Benchmarking Google Embeddings 2 against Open-Source Models for Multilingual Dense Retrieval and RAG Systems
Pith reviewed 2026-05-25 04:22 UTC · model grok-4.3
The pith
Google Embeddings 2 tops multilingual retrieval scores yet runs fourteen times slower than open-source rivals.
A machine-rendered reading of the paper's core claim, the machinery that carries it, and where it could break.
Core claim
GE2 ranks first on every task, achieving BEIR avg.nDCG@10 = 0.638 and IT-RAG-Bench nDCG@10 = 0.282, but at 231.6 ms median latency, it is roughly 14x slower than the fastest local models. mE5-L reaches within 0.003 nDCG of GE2 on Italian at 31 ms, making it the preferred option when sub-100 ms SLAs matter. LaBSE scores 0.188 average nDCG@10 on BEIR, below every dedicated retrieval model. All six models saturate at 32-token chunks, with semantic chunking providing measurable gains only at 16 tokens.
What carries the argument
Side-by-side nDCG@10 evaluation on BEIR subsets and the Italian RAG corpus, plus CPU latency profiling and chunk-size ablations across five token lengths and three strategies.
If this is right
- GE2 is the accuracy leader when latency constraints are absent.
- mE5-L supplies near-equivalent Italian retrieval quality under strict latency limits.
- LaBSE should be replaced by dedicated retrieval models such as mMPNet in new deployments.
- Chunk sizes larger than 32 tokens bring no further gains on the tested corpus.
Where Pith is reading between the lines
- RAG pipelines with real-time requirements will likely adopt open-source models to stay under 100 ms without meaningful accuracy loss.
- The latency gap suggests hosted models may need GPU acceleration or caching to compete with local inference in production.

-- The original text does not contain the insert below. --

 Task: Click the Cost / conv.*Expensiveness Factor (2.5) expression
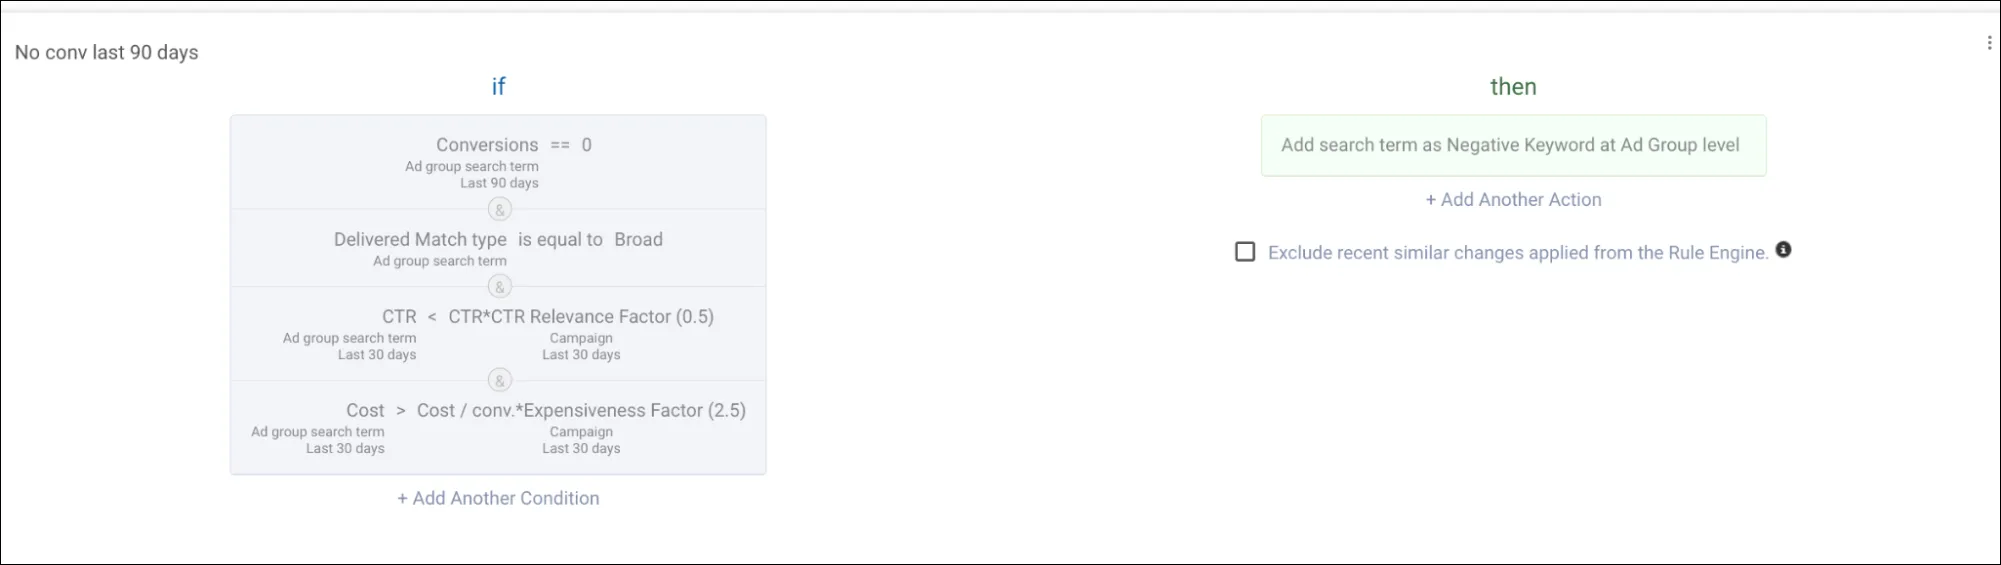(x=581, y=410)
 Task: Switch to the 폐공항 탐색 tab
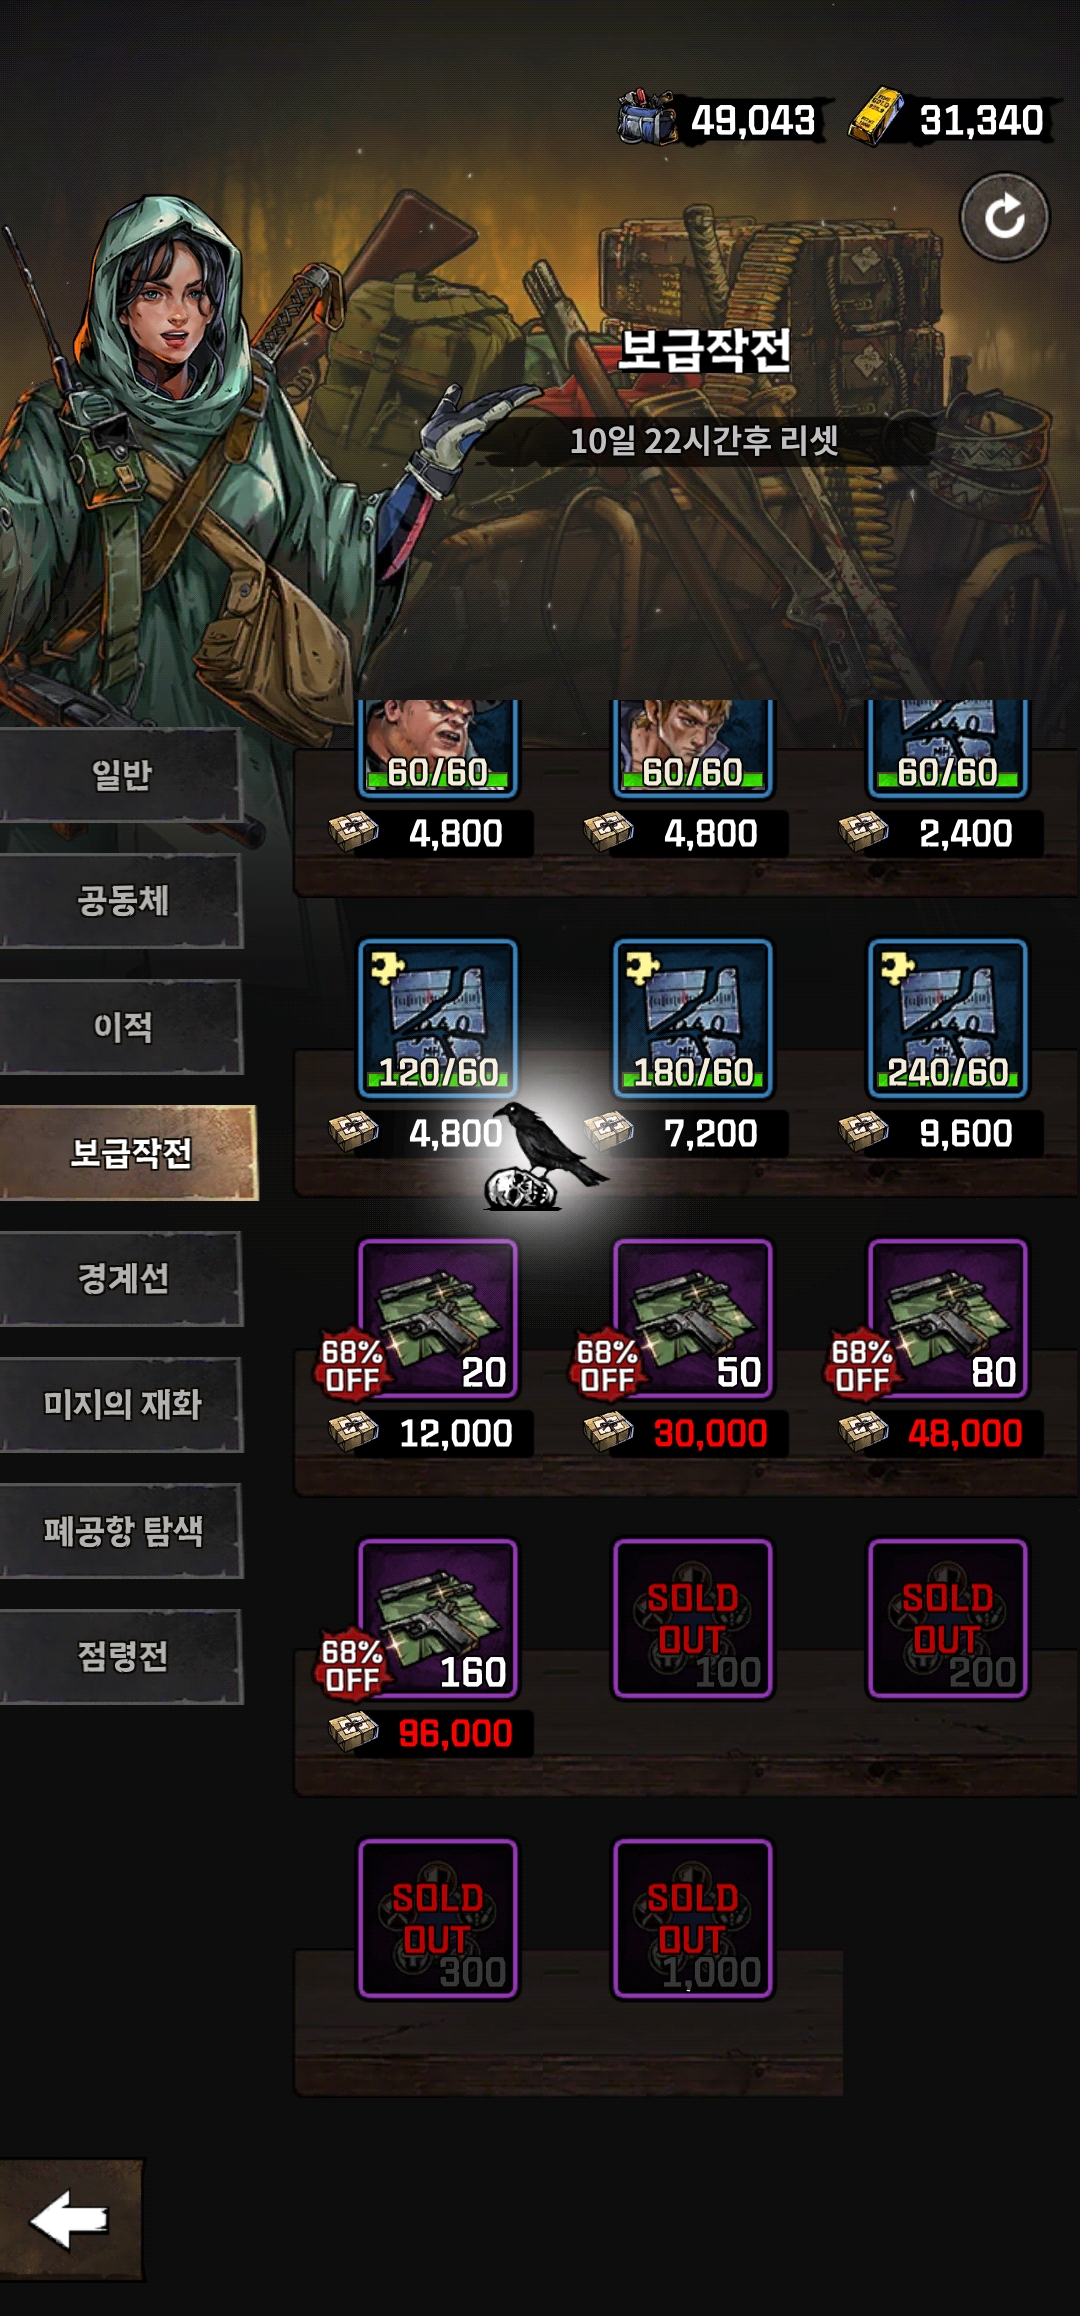121,1531
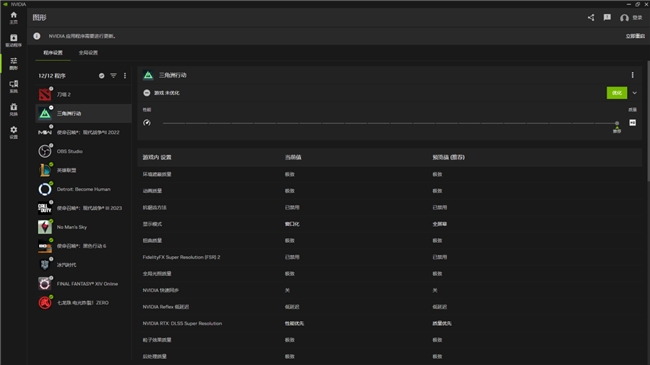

- Extending the benchmark to additional languages would test whether mE5-L's near-parity generalizes beyond Italian.
Load-bearing premise
The chosen BEIR subsets, synthetic Italian corpus, chunking strategies, and commodity-CPU latency measurements fairly represent typical multilingual dense retrieval and RAG workloads.
What would settle it
Re-running the identical models on a new multilingual corpus or different hardware that reverses the accuracy or latency ordering between GE2 and mE5-L would disprove the reported rankings.
Figures
read the original abstract
We benchmark Google Embeddings (GE2), a Vertex-AI-hosted bi-encoder with 2,048-token context and explicit task-type conditioning, against five open-source alternatives: BGE-M3, E5-large, Multilingual-E5-large (mE5-L), LaBSE, and Paraphrase-Multilingual-MPNet (mMPNet). Evaluation covers four BEIR subsets, a synthetic Italian RAG corpus, a chunking ablation considering 5 sizes of tokens with three strategies, and per-query latency on commodity CPU hardware. GE2 ranks first on every task, achieving BEIR avg.nDCG@10 = 0.638 and IT-RAG-Bench nDCG@10 = 0.282, but at 231.6 ms median latency, it is roughly 14x slower than the fastest local models. mE5-L reaches within 0.003 nDCG of GE2 on Italian at 31 ms, making it the preferred option when sub-100 ms SLAs matter. A more striking finding concerns LaBSE, which, despite widespread multilingual deployment scores 0.188 average nDCG@10 on BEIR, below every dedicated retrieval model including mMPNet. Chunking experiments show that all six models saturate at 32-token chunks on our corpus, with semantic chunking providing measurable gains only at 16 tokens.
Editorial analysis
A structured set of objections, weighed in public.
Referee Report
Summary. The manuscript benchmarks Google Embeddings 2 (GE2), a Vertex-AI-hosted bi-encoder, against five open-source models (BGE-M3, E5-large, mE5-L, LaBSE, mMPNet) on four BEIR subsets and a synthetic Italian RAG corpus. It reports that GE2 ranks first on all tasks with BEIR avg. nDCG@10 = 0.638 and IT-RAG-Bench nDCG@10 = 0.282, but has 231.6 ms median latency (roughly 14x slower than mE5-L at 31 ms), recommending mE5-L for sub-100 ms SLAs. Additional results include LaBSE scoring only 0.188 avg. nDCG@10 and all models saturating at 32-token chunks with semantic chunking helping only at 16 tokens.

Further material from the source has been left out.